A democratic republic is the place where "All men are created equal," according to Thomas Jefferson. I like to think that, had he lived in our time, he might have been a bit more p.c. with that statement. In this system, all leaders are democratically elected by the citizens (or their electors) and must be reelected on a regular basis in order to stay in power. They can be removed from power if they break the nation's laws. Citizens have rights to privacy, free speech, fair trials, and so on.
Pros: All citizens have a say in who will lead them; new leaders can bring a fresh point of view or a needed change in policy; comforting sense of smug superiority toward other counties' forms of government
Cons: Leadership can be unstable; citizens may choose ineffectual or corrupt leaders; Carrot Top
I'm intrigued by this idea.
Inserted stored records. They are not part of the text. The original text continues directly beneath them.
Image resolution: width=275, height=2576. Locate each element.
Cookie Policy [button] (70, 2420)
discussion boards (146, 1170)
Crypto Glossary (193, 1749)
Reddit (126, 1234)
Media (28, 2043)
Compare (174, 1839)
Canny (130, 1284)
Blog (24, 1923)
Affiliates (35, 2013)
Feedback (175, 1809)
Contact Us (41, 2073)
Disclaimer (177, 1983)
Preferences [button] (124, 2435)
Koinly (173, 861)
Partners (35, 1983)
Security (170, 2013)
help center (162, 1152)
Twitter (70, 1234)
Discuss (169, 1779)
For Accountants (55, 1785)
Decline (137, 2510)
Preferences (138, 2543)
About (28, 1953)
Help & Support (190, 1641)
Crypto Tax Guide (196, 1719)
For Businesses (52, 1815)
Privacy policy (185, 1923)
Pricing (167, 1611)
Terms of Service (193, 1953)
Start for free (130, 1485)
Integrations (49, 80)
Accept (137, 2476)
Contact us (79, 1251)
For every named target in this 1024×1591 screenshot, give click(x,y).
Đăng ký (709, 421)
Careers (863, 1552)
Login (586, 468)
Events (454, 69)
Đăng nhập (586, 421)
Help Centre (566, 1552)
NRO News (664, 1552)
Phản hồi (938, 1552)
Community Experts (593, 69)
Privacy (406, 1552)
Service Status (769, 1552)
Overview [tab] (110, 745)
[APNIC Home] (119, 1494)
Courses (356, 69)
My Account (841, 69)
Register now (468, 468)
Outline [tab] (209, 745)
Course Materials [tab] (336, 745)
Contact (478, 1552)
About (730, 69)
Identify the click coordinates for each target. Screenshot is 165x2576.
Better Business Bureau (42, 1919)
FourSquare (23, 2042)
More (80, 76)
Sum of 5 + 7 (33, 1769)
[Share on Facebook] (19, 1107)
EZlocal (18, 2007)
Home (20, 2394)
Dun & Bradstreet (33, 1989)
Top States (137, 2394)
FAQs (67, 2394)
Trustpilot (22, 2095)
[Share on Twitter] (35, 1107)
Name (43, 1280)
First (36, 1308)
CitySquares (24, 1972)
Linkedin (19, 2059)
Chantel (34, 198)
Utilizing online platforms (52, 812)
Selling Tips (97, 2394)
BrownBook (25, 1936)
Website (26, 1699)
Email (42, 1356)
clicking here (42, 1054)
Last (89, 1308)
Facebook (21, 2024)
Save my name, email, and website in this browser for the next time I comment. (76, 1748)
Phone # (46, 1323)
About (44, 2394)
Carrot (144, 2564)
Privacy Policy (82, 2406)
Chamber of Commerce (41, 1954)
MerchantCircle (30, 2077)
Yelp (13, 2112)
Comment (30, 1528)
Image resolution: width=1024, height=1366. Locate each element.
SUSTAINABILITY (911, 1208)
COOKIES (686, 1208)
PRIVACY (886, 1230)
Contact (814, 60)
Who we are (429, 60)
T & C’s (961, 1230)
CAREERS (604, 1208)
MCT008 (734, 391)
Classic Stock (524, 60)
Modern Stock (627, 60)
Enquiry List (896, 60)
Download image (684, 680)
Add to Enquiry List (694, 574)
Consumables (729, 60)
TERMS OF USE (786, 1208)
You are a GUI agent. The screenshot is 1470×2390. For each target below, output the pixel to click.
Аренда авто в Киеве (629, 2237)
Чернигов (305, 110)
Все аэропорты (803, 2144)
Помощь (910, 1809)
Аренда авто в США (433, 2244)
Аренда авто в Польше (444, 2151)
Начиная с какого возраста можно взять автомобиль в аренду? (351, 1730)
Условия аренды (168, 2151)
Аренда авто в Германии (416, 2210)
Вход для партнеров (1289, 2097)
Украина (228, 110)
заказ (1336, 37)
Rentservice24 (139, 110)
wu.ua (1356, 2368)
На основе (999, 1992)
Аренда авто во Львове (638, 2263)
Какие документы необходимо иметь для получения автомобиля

How many of you would be willing to hold an election for the GL and officer positions in your guild? How many of you think you would win? I think I'd win, but maybe I'm being naive. Or maybe no one else wants the job . . .
How would you implement a system like that? Private messages and in-game mail can be counterfeited. Web sites can be hacked. Votes in guild chat could get awfully messy -- and they'd be awfully public. It's fun to think about the possibility of guild members lining up to trade one impartial member either a Linen Cloth, a Copper Ore, or a Peacebloom to cast their vote.
And what happens when the current administration gets voted out? Do they stick around to advise the new incumbents, secretly hoping the whole operation will come crumbling down without their steady hand to guide it? Do they return to "civilian" life and join another guild as ordinary members, free from all cares and burdens?
Could it be set up like that drinking game (NSFW) we all played in college where the new "President" gets to make up just one new rule? As you can see, I'm very curious about this and I'd like to hear from other guilds who have tried this Great Experiment.